Instructions to follow => Reproduce only the lines from the line containing "Vote for アイドルマスター SideM via Twitter" to the end of the entries below, including both of those lines.

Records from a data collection
========

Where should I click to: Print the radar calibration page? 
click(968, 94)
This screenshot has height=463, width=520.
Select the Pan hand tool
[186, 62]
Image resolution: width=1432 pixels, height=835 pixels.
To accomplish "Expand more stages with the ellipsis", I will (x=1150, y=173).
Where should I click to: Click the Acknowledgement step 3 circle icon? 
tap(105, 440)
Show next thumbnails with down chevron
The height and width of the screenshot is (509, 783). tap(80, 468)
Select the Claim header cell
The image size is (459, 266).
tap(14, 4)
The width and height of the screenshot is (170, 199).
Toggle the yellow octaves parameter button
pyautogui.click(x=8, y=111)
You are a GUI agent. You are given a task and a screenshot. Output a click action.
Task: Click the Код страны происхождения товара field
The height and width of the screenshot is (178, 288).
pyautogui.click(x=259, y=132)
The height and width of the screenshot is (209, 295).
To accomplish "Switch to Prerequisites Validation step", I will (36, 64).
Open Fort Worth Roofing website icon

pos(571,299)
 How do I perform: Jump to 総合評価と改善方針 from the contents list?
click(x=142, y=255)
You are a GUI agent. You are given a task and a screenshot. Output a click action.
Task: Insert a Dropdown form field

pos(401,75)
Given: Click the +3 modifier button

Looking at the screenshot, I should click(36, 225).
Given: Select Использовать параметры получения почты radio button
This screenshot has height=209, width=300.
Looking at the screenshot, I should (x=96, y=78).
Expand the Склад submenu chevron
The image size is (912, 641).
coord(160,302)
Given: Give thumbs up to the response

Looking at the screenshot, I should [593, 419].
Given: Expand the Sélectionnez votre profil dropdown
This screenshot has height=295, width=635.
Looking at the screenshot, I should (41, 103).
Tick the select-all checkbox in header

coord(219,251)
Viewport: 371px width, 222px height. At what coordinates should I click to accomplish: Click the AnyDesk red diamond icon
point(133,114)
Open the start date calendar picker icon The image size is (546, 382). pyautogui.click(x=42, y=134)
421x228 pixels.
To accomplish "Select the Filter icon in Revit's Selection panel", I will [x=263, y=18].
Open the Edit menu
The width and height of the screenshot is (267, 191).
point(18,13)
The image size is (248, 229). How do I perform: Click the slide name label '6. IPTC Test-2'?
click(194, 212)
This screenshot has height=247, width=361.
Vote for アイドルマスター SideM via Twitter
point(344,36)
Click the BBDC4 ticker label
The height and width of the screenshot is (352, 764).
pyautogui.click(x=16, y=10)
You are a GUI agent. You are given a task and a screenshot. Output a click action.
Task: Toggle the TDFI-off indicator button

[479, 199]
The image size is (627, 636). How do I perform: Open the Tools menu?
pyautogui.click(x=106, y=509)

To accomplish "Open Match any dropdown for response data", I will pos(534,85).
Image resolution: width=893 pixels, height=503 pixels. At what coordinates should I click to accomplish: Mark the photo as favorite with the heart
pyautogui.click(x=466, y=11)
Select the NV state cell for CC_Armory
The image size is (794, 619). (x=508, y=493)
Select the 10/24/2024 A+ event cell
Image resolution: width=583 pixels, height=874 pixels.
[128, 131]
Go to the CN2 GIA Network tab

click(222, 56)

========

Response to this exercise =>
Vote for アイドルマスター SideM via Twitter
point(344,36)
Click the BBDC4 ticker label
The height and width of the screenshot is (352, 764).
pyautogui.click(x=16, y=10)
You are a GUI agent. You are given a task and a screenshot. Output a click action.
Task: Toggle the TDFI-off indicator button

[479, 199]
The image size is (627, 636). How do I perform: Open the Tools menu?
pyautogui.click(x=106, y=509)

To accomplish "Open Match any dropdown for response data", I will pos(534,85).
Image resolution: width=893 pixels, height=503 pixels. At what coordinates should I click to accomplish: Mark the photo as favorite with the heart
pyautogui.click(x=466, y=11)
Select the NV state cell for CC_Armory
The image size is (794, 619). (x=508, y=493)
Select the 10/24/2024 A+ event cell
Image resolution: width=583 pixels, height=874 pixels.
[128, 131]
Go to the CN2 GIA Network tab

click(222, 56)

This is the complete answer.